Kalbinde Allah’ı zikretme şeklinde bir niyet yoktur. Namazın başından sonuna kadar, kalbi hiçbir an Allah’a yönelmez. Hangi düşünceyle namaza başlamışsa o düşünceyle namazdan çıkar.
10. Bu cümle müstakil bir cümle de olabilir, önceki cümle ile ilgili de olabilir. Eğer müstakil bir cümle olarak anlarsak anlamı şöyle olur: Hiçbir iyi işi Allah (c.c.) için halis niyetle yapmaz. Onun her yaptığı başkalarına gösteriş içindir. Başkaları onu medhetsin ve onu dünyada hayır sahibi olarak meşhur etsin diyedir. Yaptığının karşılığını bu dünyada görmekten başka bir şey düşünmez. Eğer önceki cümleyle birlikte düşünürsek anlamı şöyle olur: Namazı gösteriş için kılar. Müfessirler genellikle ikinci manayı tercih etmişlerdir. Çünkü ilk bakıtşa bu cümlenin, önceki cümleyle birlikte olduğu anlaşılıyor. İbn Abbas, bundan muradın gösteriş için namaz kılan münafık olduğunu söylemiştir. Çünkü o tip insanlar, başka kimse varsa namaz kılarlar, kimse görmüyorsa namaz kılmazlar. İkinci bir rivayette cümle şöyledir: Yalnızken namaz kılmazlar başkası olduğunda kılarlar. (İbn Cerir, İbn Münzir, İbn Ebi Hatim, İbn Merduye, Beyhakî) Kur’an’da münafıkların bu hali açıklanarak, “namaza kalktıklarında üşenerek kalkar ve gösteriş için namaz kılarlar. Allah’ı da çok az zikrederler” buyurulmuştur. (Nisa, 142)

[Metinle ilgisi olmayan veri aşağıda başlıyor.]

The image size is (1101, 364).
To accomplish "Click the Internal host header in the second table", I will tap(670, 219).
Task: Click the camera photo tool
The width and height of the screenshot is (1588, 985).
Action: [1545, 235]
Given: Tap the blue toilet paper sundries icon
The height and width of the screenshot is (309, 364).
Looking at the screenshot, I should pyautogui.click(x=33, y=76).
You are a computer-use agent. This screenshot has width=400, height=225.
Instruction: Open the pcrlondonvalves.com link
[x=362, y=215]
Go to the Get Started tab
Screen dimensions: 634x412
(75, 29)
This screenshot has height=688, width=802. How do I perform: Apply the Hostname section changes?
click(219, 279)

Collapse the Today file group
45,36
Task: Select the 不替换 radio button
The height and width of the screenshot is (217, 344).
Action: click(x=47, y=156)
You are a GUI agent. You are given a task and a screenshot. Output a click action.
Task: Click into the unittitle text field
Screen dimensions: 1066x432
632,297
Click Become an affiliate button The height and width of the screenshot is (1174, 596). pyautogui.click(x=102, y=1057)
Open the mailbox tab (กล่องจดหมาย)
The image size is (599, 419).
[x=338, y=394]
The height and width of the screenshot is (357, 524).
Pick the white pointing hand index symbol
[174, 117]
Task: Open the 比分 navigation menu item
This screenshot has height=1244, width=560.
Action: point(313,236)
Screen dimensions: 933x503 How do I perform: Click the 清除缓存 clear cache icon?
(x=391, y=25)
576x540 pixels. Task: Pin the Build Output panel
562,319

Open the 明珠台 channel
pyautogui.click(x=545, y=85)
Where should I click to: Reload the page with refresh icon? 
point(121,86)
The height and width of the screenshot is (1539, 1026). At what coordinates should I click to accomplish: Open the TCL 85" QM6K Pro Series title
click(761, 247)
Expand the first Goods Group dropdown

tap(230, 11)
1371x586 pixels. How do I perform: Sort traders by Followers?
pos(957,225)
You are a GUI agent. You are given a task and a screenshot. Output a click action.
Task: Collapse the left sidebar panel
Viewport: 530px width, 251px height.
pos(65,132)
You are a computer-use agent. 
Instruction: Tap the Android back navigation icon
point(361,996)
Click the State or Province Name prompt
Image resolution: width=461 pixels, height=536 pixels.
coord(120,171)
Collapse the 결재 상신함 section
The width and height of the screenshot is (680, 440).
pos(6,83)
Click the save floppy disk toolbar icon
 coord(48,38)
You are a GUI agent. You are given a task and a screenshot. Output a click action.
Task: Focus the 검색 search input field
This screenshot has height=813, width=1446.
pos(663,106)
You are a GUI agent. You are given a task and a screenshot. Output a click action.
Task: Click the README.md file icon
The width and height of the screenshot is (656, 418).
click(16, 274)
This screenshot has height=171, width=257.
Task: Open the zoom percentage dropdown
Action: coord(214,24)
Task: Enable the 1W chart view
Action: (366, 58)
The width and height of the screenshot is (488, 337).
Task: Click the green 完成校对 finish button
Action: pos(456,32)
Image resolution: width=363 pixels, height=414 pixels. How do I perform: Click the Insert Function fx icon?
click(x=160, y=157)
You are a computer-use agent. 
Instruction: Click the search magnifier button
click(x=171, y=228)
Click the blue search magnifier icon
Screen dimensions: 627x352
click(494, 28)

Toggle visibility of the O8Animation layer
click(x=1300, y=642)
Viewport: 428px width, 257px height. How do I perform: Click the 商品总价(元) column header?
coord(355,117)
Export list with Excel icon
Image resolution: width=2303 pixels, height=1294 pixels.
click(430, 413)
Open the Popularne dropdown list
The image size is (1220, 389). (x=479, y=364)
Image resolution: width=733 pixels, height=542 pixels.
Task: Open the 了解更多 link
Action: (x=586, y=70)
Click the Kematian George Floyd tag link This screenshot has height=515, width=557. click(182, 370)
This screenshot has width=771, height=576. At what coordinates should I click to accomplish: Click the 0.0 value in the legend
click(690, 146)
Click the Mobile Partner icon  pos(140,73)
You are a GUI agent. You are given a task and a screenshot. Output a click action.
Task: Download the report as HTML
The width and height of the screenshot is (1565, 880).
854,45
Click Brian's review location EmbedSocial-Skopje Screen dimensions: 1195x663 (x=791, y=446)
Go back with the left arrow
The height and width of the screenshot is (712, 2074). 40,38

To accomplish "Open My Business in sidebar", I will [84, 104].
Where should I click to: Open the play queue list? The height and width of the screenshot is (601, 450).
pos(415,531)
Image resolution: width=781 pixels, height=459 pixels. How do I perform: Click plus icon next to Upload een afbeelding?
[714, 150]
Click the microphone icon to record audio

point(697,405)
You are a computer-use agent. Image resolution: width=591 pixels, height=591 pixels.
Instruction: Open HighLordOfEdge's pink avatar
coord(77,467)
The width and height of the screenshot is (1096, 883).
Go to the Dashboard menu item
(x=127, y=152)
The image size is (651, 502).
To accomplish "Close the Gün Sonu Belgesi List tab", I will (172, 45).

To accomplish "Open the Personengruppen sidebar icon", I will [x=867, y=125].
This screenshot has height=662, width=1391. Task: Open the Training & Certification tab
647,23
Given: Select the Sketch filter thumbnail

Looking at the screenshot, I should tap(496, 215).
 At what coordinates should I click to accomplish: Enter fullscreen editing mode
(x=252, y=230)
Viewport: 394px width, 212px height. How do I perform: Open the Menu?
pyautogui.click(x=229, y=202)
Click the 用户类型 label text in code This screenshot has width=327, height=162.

11. Burada “maun” kelimesi kullanılmıştır. Hz. Ali, İbn Ömer, Said b. Cübeyr, Katade, Hasan Basrî, Muhammed b. Hanefiyye, Dahhak, İbn Zeyd, Mücahid, Ata ve Zührî’ye göre bundan kasıt zekattır. İbn Abbas, İbn Mesud, İbrahim Nehaî, Ebu Malik ve pek çoklarına göre de bundan kasıt, günlük ihtiyaç olan eşyadır. Mesela tencere, kova, balta, terazi, tuz, su, ateş vs. İnsanlar bunları kullanmak için birbirlerine ödünç verirler. Said b. Cübeyr ve Mücahid’den bir kavil de bunu teyid etmektedir. Hz. Ali’nin bir kavline göre de bundan kasıt hem zekat hem de zarurî eşyalardır. İbn Ebi Hatim, İkrime’den nakletmiştir ki, “Maun’un en üstü zekat, en aşağısı da insanın ödünç olarak verdiği elek, kova veya iğnedir.” Abdullah b. Mesud şöyle buyurmuştur: Biz Rasulullah’ın ashabı olarak şöyle diyoruz. (Bazı rivayetlerde Rasulullah döneminde böyle denmiştir.) “Maun’dan kasıt tencere, balta, kova ve ödünç verilen bu gibi eşyalardır.” (İbn Cerir, İbn Ebi Şeybe, Ebu Davud, Neseî, Bezzar, İbni Münzir, İbn Ebi Hatim, Taberanî, İbn Merduye, Beyhakî) Sad b. Iyaz, isimlerini açıklamadan Rasulullah’ın ashabından hemen hemen aynı kavli nakletmiştir. Yani O, bunu müteaddit sahabeden duymuştur. (İbn Cerir, İbn Ebi Şeybe) Deylemî, İbn Asakir ve Ebu Nuaym, Ebu Hureyre’den Rasulullah’ın bu ayeti şöyle tefsir ettiğini rivayet etmişlerdir: “Bundan kasıt balta, kova ve bu gibi diğer eşyalardır.”
Eğer bu rivayet doğruysa, galiba bundan diğer ashabın haberi yoktu. Yoksa onların bu ayeti başka türlü tefsir etmeleri mümkün değildir.
Aslında “maun”, kendisinde insanlar için fayda bulunan küçük ve az bir şeye denir. Bu anlamda zekat da maun’dur. Çünkü o da pek çok maldan, yoksullara verilen küçük bir paydır. Diğer taraftan genel ihtiyaç eşyaları da maundur. Nitekim İbn Mesud bu görüşte olanlardandır. Müfessirlerin çoğuna göre “maun”, komşuların birbirlerine ödünç verdiği ufak tefek eşyalara şamildir. Bunları almakta bir mahzur olmayan ve zengin olsa da fakir olsa da insanın ihtiyaç duyduğu eşyalardır. Bu tür şeyleri vermekte cimrilik gösteren, ahlâken çok zelil bir hareket yapmış olur. Çünkü bu gibi şeyler ödünç verildiğinde onda hiç bir eksiklik meydana gelmez. “Maun”un tarifi şöyle de olabilir: Evine misafir gelen bir kişinin, komşusundan ödünç yatak alması, komşusunun tandırında ekmek pişirmek istemesi veya bir kaç gün için misafirlik nedeniyle ayrıldığında kıymetli eşyalarını komşusuna emanet olarak bırakmasıdır. Hulasa olarak maksat, ahireti inkar eden bir kimsenin başkalarına böyle küçük fedakârlıkları bile göstermeyecek kadar küçük kalpli olduğunu vurgulamaktır.